(Task goal) Recast the lines below as a JSON list of strings, with one string for each line and blank lines omitted. Leave the pictures out.

(Task material)
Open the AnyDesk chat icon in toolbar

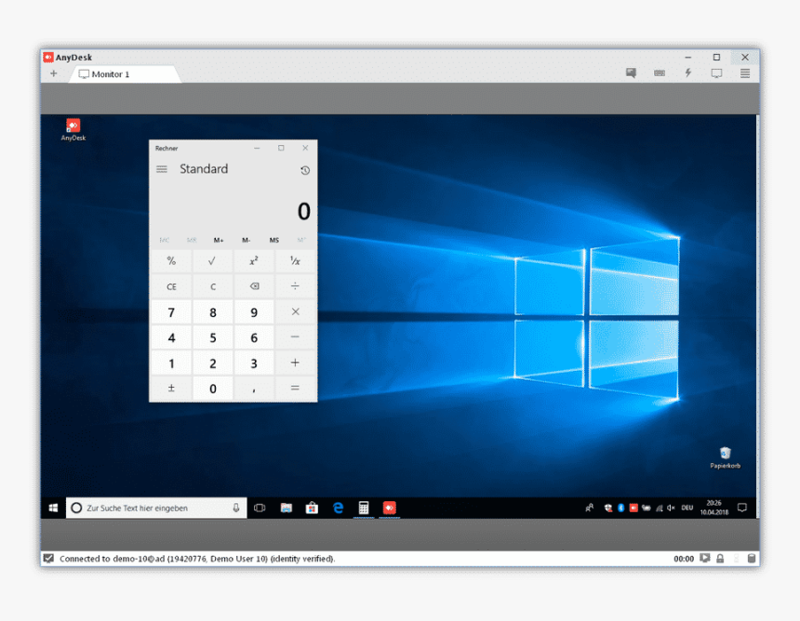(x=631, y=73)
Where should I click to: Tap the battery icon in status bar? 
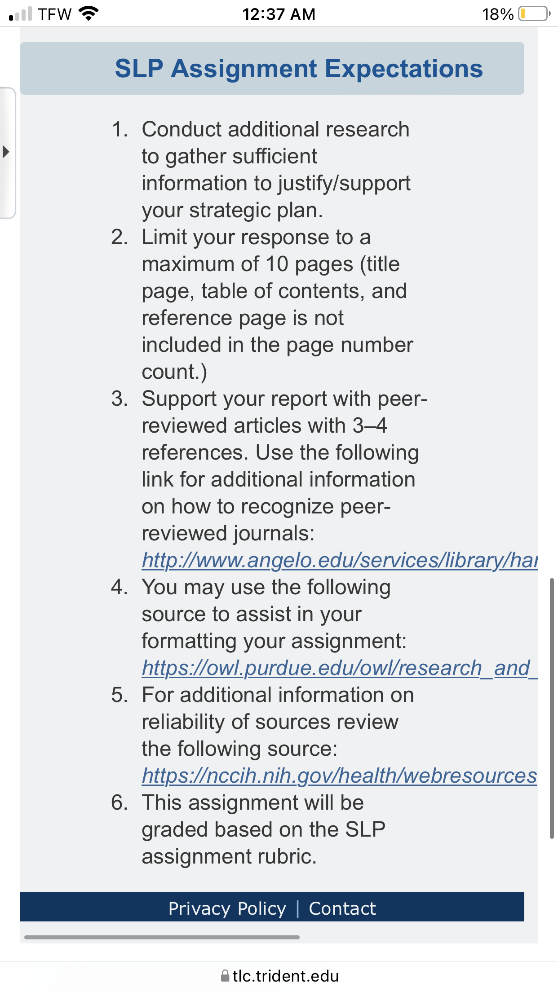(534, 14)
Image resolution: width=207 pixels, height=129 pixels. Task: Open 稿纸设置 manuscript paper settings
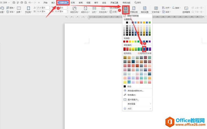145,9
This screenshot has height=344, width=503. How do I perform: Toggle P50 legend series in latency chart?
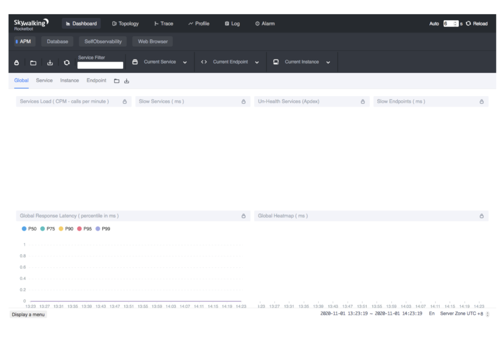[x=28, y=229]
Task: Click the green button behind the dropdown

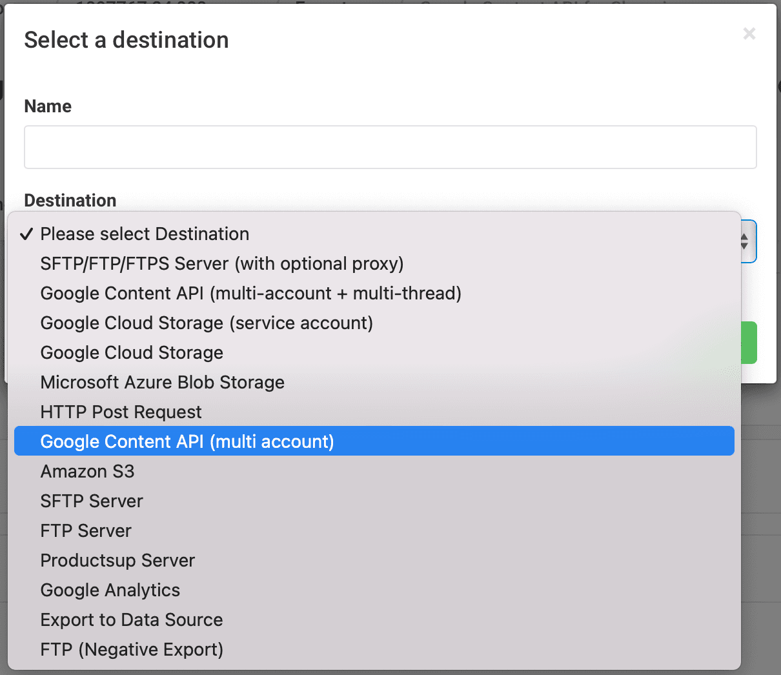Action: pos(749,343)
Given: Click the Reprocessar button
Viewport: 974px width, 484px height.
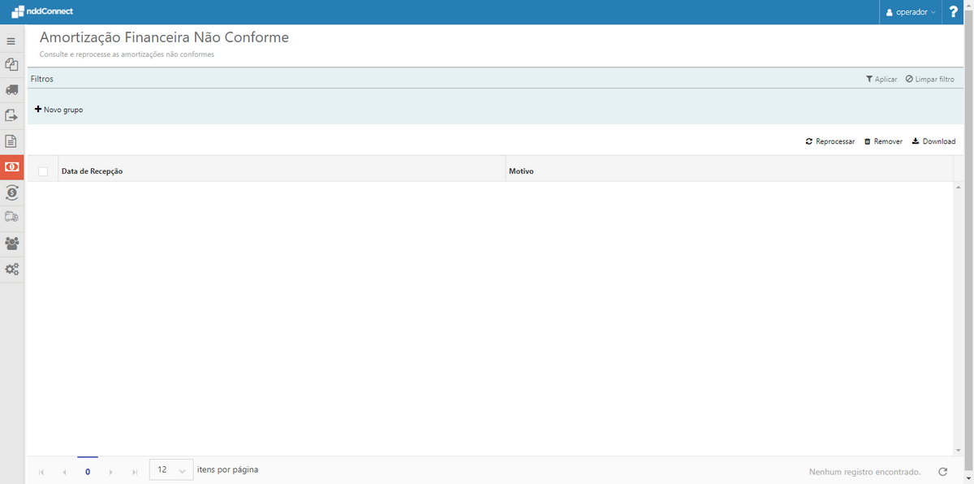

(Response below)
[
  "Open the AnyDesk chat icon in toolbar",
  "(x=631, y=73)",
  "Where should I click to: Tap the battery icon in status bar? ",
  "(534, 14)",
  "Image resolution: width=207 pixels, height=129 pixels. Task: Open 稿纸设置 manuscript paper settings",
  "145,9",
  "This screenshot has height=344, width=503. How do I perform: Toggle P50 legend series in latency chart?",
  "[x=28, y=229]",
  "Task: Click the green button behind the dropdown",
  "Action: pos(749,343)",
  "Given: Click the Reprocessar button",
  "Viewport: 974px width, 484px height."
]